San Pablo y san Bernabé no dudaron por un momento en
anunciar a Jesucristo con toda claridad, a riesgo de ser expulsados e
incomprendidos por los mismos de su raza. Sin embargo, este rechazo de los judíos,
Dios lo transforma en un acontecimiento de gracia puesto que el mensaje, por
fin, saldrá de su clausura y se dirigirá a nosotros, a los paganos y gentiles
que estábamos, entonces, ávidos de escuchar que Jesucristo nuestro Dios,
también.
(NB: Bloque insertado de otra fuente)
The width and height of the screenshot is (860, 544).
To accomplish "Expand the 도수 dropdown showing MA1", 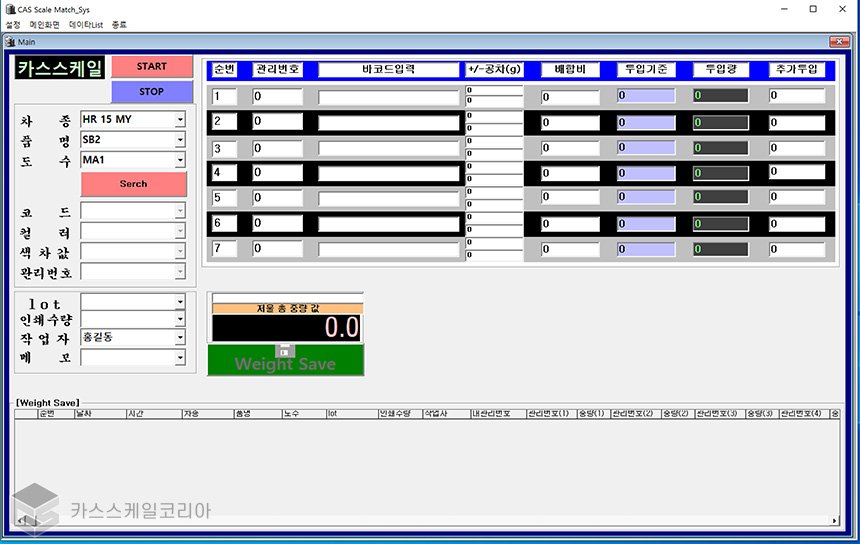I will click(180, 160).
Cuantos habrá, hoy, que, también como un día aquellos, al escuchar el
Evangelio de la vida y la salvación se alegren y alaben a Dios.
El segundo rasgo nos lo ofrece el libro del
Apocalipsis, en concreto, aquellos redimidos que vienen de la gran tribulación ufanos
de éxito y perseveran ante el trono de Dios dándole culto. El pastor esta para
rendir culto a Dios. Los que por la ordenación sacerdotal hemos sido
configurados ministerialmente con Jesucristo, Sumo y Eterno Sacerdote, hemos
sido puestos ante Dios para ofrecerle un culto agradable en nombre del rebaño
de Cristo. En nuestras manos ungidas esta la posibilidad de que a Dios alcancen
aquellas aclamaciones que, como nos recordaba el salmo, desde los cuatro puntos
cardinales suben desde las gargantas de los hombres y mujeres que pueblan la
tierra y buscan y llaman al único Dios que les puede salvar.
A la fiel predicación debe seguirle la vivencia de un
culto litúrgico que agrade a Dios y transforme la vida del mundo. No caben
dicotomías ni yuxtaposiciones. No. El culto ilumina la predicación y la predicación
acredita el culto. Y en esto, hermanos, los pastores hemos de ser exquisitos. Solo
siendo fieles a la tradición litúrgica y orante de la Iglesia podremos ser
fieles en el ministerio recibido, porque de ahí se deriva todo y en eso
confluye todo, como nos recordó el Concilio Vaticano II, la Sagrada Liturgia es
fuente y culmen de la vida de la Iglesia (cf. SC 10).
El último aspecto es la identificación con Dios. Los pastores
de la Iglesia no lo somos por nosotros mismos, sino porque Él nos ha llamado a
serlo, Él nos ha llamado a ser Cristo en medio del mundo. De ahí, igual que
Jesús se identifica con el Padre y son uno, nosotros, los ministros de Dios,
hemos de sentirnos unidos e identificados con Aquel que se ha sujetado a
nosotros. Sin esta identificación, la vida sacerdotal carece de sentido y de
valor.
Así pues, hermanos, en este domingo del Buen Pastor,
miremos al Sumo y Eterno Sacerdote y prediquemos fielmente su Evangelio,
hagamos nuestras sus palabras y sentimientos para provocar, por medio del culto
litúrgico, un encuentro vivo con Él. De este modo, guiaremos al rebaño de Dios,
por medio de estas cañadas, un tanto adversas, a los verdes pastos de la Gloria
donde el Pastor verdadero nos espera para morar eternamente. Así sea.